Paneflow

Layouts

Apply Paneflow's four built-in layout presets - even horizontal, even vertical, main vertical, and tiled - to reshape a workspace in one keystroke.

Paneflow ships four layout presets that reshape the active workspace into a canonical arrangement. Each preset preserves every shell - it moves the existing panes into new positions instead of opening or closing anything.

TL;DR. Cmd/Ctrl+Alt+1 lays panes out in a row, Cmd/Ctrl+Alt+2 stacks them in a column, Cmd/Ctrl+Alt+3 parks the focused pane on the left with the rest stacked on the right, and Cmd/Ctrl+Alt+4 tiles everything into a grid.

The presets always operate on the active workspace's full set of panes. They never alter the workspace count or the active focus target; the focused pane stays focused after every preset.

How do I apply a layout preset?

Each preset has a default keybinding and an action name you can remap in paneflow.json:

PresetDefault keysAction name
Even horizontalCmd/Ctrl+Alt+1layout_even_horizontal
Even verticalCmd/Ctrl+Alt+2layout_even_vertical
Main verticalCmd/Ctrl+Alt+3layout_main_vertical
TiledCmd/Ctrl+Alt+4layout_tiled

Press the key from any pane. The workspace immediately reflows; the focused pane keeps its content and selection state intact.

Even horizontal

layout_even_horizontal lays every pane out in a single row, each with equal width.

+--------+--------+--------+--------+
|        |        |        |        |
|   1    |   2    |   3    |   4    |
|        |        |        |        |
+--------+--------+--------+--------+

When to use: comparing four short-output streams side by side (test runners, log tails, build watchers). Best on wide monitors - on a 13-inch laptop, four columns get cramped past three panes.

Even vertical

layout_even_vertical stacks every pane into a single column, each with equal height.
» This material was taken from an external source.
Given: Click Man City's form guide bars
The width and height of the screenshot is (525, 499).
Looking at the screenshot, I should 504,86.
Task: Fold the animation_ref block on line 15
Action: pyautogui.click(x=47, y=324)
+-----------------------------------+
|                                   |
|                1                  |
|                                   |
+-----------------------------------+
|                                   |
|                2                  |
|                                   |
+-----------------------------------+
|                                   |
|                3                  |
|                                   |
+-----------------------------------+

When to use: following a sequential workflow where you want each pane to keep its full terminal width (long log lines, wide tables, side-by-side diff output). Pairs naturally with a vertical-orientation monitor.

Main vertical

layout_main_vertical parks the focused pane on the left at 60% of the width, then stacks the remaining panes vertically on the right at 40%.
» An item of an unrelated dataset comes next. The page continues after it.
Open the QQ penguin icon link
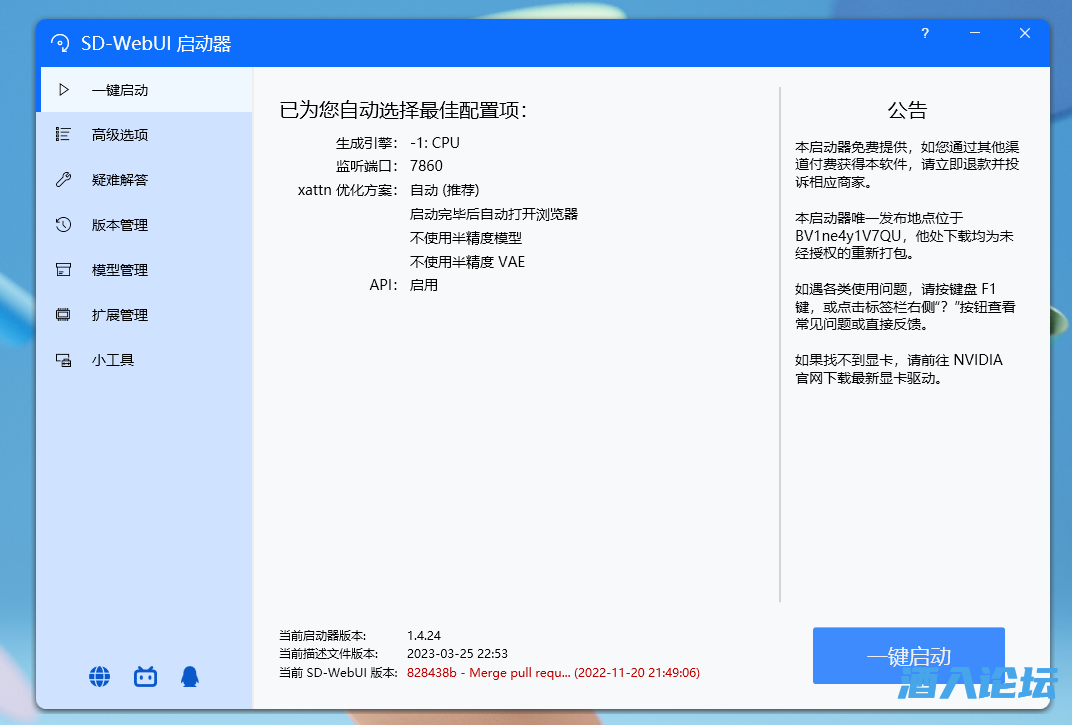The width and height of the screenshot is (1072, 725). click(189, 677)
+-------------------+---------------+
|                   |       2       |
|                   +---------------+
|         1         |       3       |
|       (main)      +---------------+
|                   |       4       |
|                   +---------------+
|                   |       5       |
+-------------------+---------------+

When to use: one "primary" pane with supporting panes (a code editor or AI agent on the left, build / test / log tails on the right). The focused pane becomes the main pane, so move focus to the pane you want to enlarge before pressing the chord.

Tiled

layout_tiled arranges every pane into a balanced grid. The algorithm matches tmux's: start at 1x1 and grow rows and columns alternately until the grid holds every pane. With 4 panes you get a 2x2 grid, with 5 or 6 panes a 2x3 grid, with 7-9 panes a 3x3 grid.

4 panes              6 panes
+--------+--------+  +------+------+------+
|   1    |   2    |  |  1   |  2   |  3   |
|        |        |  |      |      |      |
+--------+--------+  +------+------+------+
|   3    |   4    |  |  4   |  5   |  6   |
|        |        |  |      |      |      |
+--------+--------+  +------+------+------+

When to use: monitoring five or more shells with no clear primary

  • dashboards, multi-service development, fan-out background jobs. The tiled grid keeps every pane large enough to read at a glance on a 1080p monitor up to about 9 panes; past that, prefer multiple workspaces or zoom (Cmd/Ctrl+Shift+Z) on whichever pane is currently the focus.

What happens to my pane content?

Layout presets only reshape the pane tree. Each shell keeps:

  • Its running command or shell state.
  • Its scrollback buffer and selection.
  • Its environment, working directory, and process tree.
  • Its focus handle (the previously focused pane stays focused).

If you have a long-running build in pane 3 and apply layout_main_vertical, the build keeps running uninterrupted in whichever slot pane 3 ends up in. Layout actions are non-destructive

  • nothing prompts you to confirm and nothing is unrecoverable.

Cmd/Ctrl+Shift+= equalises every split ratio without changing the tree structure, which is a useful follow-up after manually resizing a few dividers.